# SUPPLIED TEXT

+--

# Recording and its Discontents



## SottoVoce (Jul 29, 2011)

I was reading an interview with Honegger. He brought up a point that I've heard people argue before, but never done so poetically:



> You know that a man exposed continuously to a powerful light finally grows blind. Our existence is increasingly dominated by the noise amid which we live. By force of living in such noise, we shall in a brief time be quite deaf. Your landlady's radio or your neighbour's pours forth a flood of noise from dawn to midnight. It might be the Mass in B minor or the vile belchings of lunatic accordians. You hear it everywhere, in the streets, in the shops, cafes, restaurants, even the taxis. It is even forced on one in the factories. Do you persuade yourself that a man who has heard the Symphony in C minor perhaps six times in one day is going to rush to the concert hall in the evening to pay a relatively high fee to hear it a seventh time? Many school children and students do their mathematics homework in front of their radio set in action. They become accustomed to thinking of music as a 'noise in the background' to which the mind pays no attention, no more than to the whitewash on the wall. Would we look at a Velazquez endlessly repeated before our eyes? That is what is ahead in the near future.


I think it is a good point. We tend to have a view of pre-recording classical music existence was a thing to be pitied, where people didn't have great works and a wide repertoire at their fingertips. But there is a certain the romance of getting together and playing a piano four-hands arrangement of a work, being fully prepared for the big moment when you actually go see the work, and where, as Wittgenstein said of the Ninth Symphony, it is literally a life-changing experience. As Honegger points out, it seems that music is the only art form where 1.) there is no choice whether to attend to the artwork or not and 2.) it can be attended to completely passively. I think this has had quite an affect on our musical listening, and how we pay attention to a musical work in general.

I've come to see it recordings as a tool; like a saw can be used to kill someone or to build a house. They can either be abused or be seen as a great help. But it does seems that with its merits, there are also grave weaknesses, something that should be taken noticed when we pity the poor souls before the modern age who didn't have such.


----------



## Nereffid (Feb 6, 2013)

I'm delighted to have recordings. Simply put, I wouldn't have become interested in classical music in the first place without recordings. Honegger has recordings to thank for the the fact that I've heard his music.

Conversely, I don't "pity" people who never had recordings. What a bizarre idea!


----------



## brotagonist (Jul 11, 2013)

It is certainly true that the average listener who has already heard a work "perhaps six times in one day is [not] going to rush to the concert hall in the evening to pay a relatively high fee to hear it a seventh time." It would certainly be true for me.

I wouldn't want to trade places with people of the time before recorded music. In the present age, I can own the right to hear anything I want whenever I want. I am able to 'know' music, huge amounts of music, that I could never have dreamed of then. Sometimes, it is "no more than... whitewash on the wall," "attended to completely passively," but even that takes on colour over time; other times, it is an actively engaged experience with the power to project a palette of colours onto the wall at a single listening.

I'm not so sure about Selby's closet (see next post)  Me, I like to recline on the living room floor with the loudspeakers blasting  I am out as an unabashed 'content': just like Nereffid said, "I'm delighted to have recordings."

+--

# INFORMATION GIVEN
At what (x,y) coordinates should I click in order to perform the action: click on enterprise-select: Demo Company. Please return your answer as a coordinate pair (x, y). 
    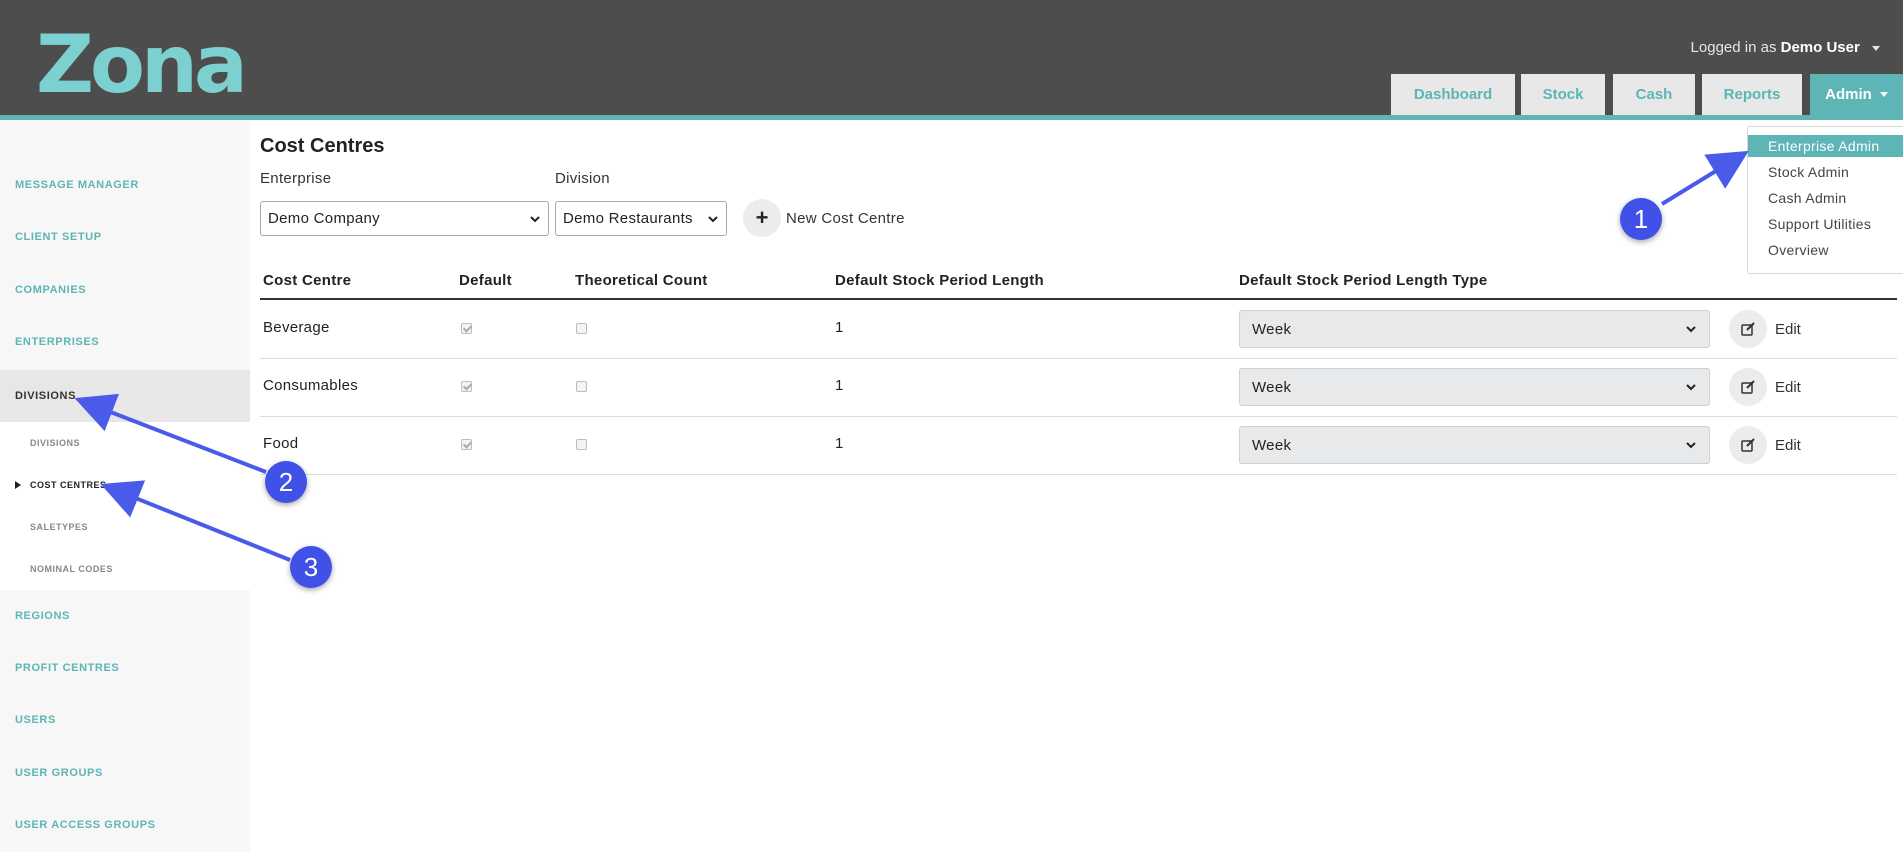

+--

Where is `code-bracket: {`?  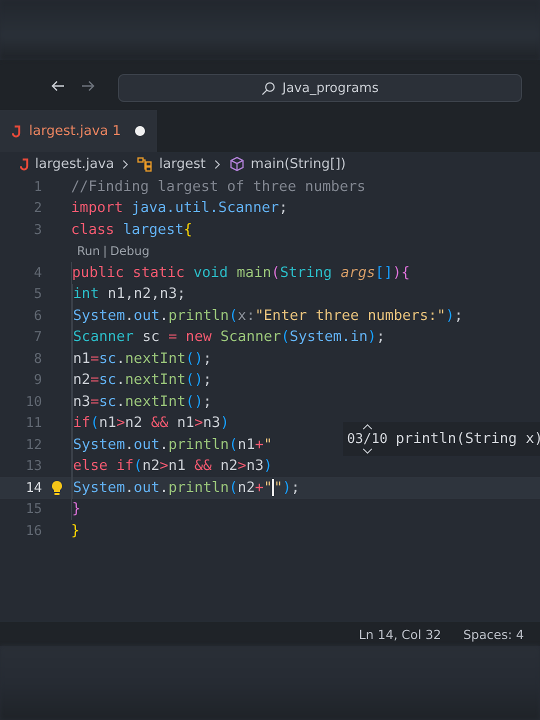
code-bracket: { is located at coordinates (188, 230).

+--

# INSTRUCTION 1
Reproduce the passage of the thread on recorded music from "I'm delighted to have recordings. Simply" up to and including "true for me.", substituting "peculiar" for "bizarre".
# INSTRUCTION 2
Write the next part of the thread on recorded music, beginning after its final sentence.
The listing is not required for any of the work requested here.

# EXERCISE RESULT 1
I'm delighted to have recordings. Simply put, I wouldn't have become interested in classical music in the first place without recordings. Honegger has recordings to thank for the the fact that I've heard his music.

Conversely, I don't "pity" people who never had recordings. What a peculiar idea!


----------



## brotagonist (Jul 11, 2013)

It is certainly true that the average listener who has already heard a work "perhaps six times in one day is [not] going to rush to the concert hall in the evening to pay a relatively high fee to hear it a seventh time." It would certainly be true for me.

# EXERCISE RESULT 2
----------



## Selby (Nov 17, 2012)

If I were to listen to a piece of music 6 times in one day it can be assumed that I certainly would rush out and buy a ticket to a performance of the piece, because I am obviously very fond of it. 

I find that recordings have an advantage in environment: one night I could not sleep and listened to all 3 of Gorecki's SQs through fancy headphones sitting on the floor of my pitch black closet. It was a very moving experience.

I find that performances have an advantage in intimacy and immediacy. Performances do a good job of forcing the listener to participate; not allow the music to be a passive presence like Honneger feared. There is also a communal component that I find important. I recently took a close friend and his spouse on a double-date to Mahler's Das Lied. It was their first symphonic experience. It was incredibly rewarding to get to share something I love with them and witness them first experience a live orchestra. Very cool.


----------



## rspader (May 14, 2014)

I have to disagree with Honegger. I may not listen to a piece six times in one day and then rush out that same evening. If I am going to a weekend concert, however, I will prep for it by listening to recordings of what is on the concert program many times in the preceding week.

I do agree that there is probably too much "background music" and not enough "deep listening" these days, but there is no way i would trade my stereo and CDs for a return to only live music.


----------



## Varick (Apr 30, 2014)

I'm with Nereffid, I don't "pity" those before me without recordings. That would be like people 200 years from now pitying us for not being able to teleport from New York City to Rome in a few seconds. That we actually had to spend 7 hours on a plane to do so. We can't conceive it, so we don't miss it.

I love the fact that I have recorded music and my beck and wim. I do not think we will be losing our hearing at all due to all the background noise in our modern world, and I think it is a pretty unintelligent conclusion to come to in comparison to someone constantly being subject to bright lights eventually becoming blind. Now, if someone is constantly subject to extremely *loud* sounds, then yes, one will probably become deaf. But in our modern world of media, with TV screens everywhere we go, and images constantly flashing before us, none of us are in danger of going blind because of such things. However, constant bright lights in our eyes are an entirely different thing.

I find very little discontent in our modern recorded audio world. I'd actually have to think hard to find one. I think we are blessed because of all the wonderful music we have, in essence, at the touch of a button.

V


----------



## GioCar (Oct 30, 2013)

Varick said:


> ... That would be like people 200 years from now pitying us for not being able to teleport from New York City to Rome in a few seconds... V


Nice and optimistic vision, Mr Spock...


----------



## Varick (Apr 30, 2014)

GioCar said:


> Nice and optimistic vision, Mr Spock...


Oh, it's coming... and I'm just pissed that I wont be alive to experience it! LOL

V


----------



## Woodduck (Mar 17, 2014)

I deplore music piped into public places, commercial establishments, etc. I have walked out of restaurants before ordering because of the ambient noise some consider music. I have left stores without shopping. I have asked that whatever was being played be turned down, and have expressed a preference for having it turned off altogether. Apparently it is believed that hearing music automatically makes us docile and prone to buy things we would otherwise have the mental clarity to know we didn't want or need. On me the effect is precisely the opposite. 

I want to choose when and where I hear music, and what music I hear. But going back to the time before recordings wouldn't improve the situation. It would only substitute the inability to hear music I like for the inablity to avoid music I don't like. And a lifetime of exposure to musical wallpaper has not desensitized me to the real thing.


----------



## hpowders (Dec 23, 2013)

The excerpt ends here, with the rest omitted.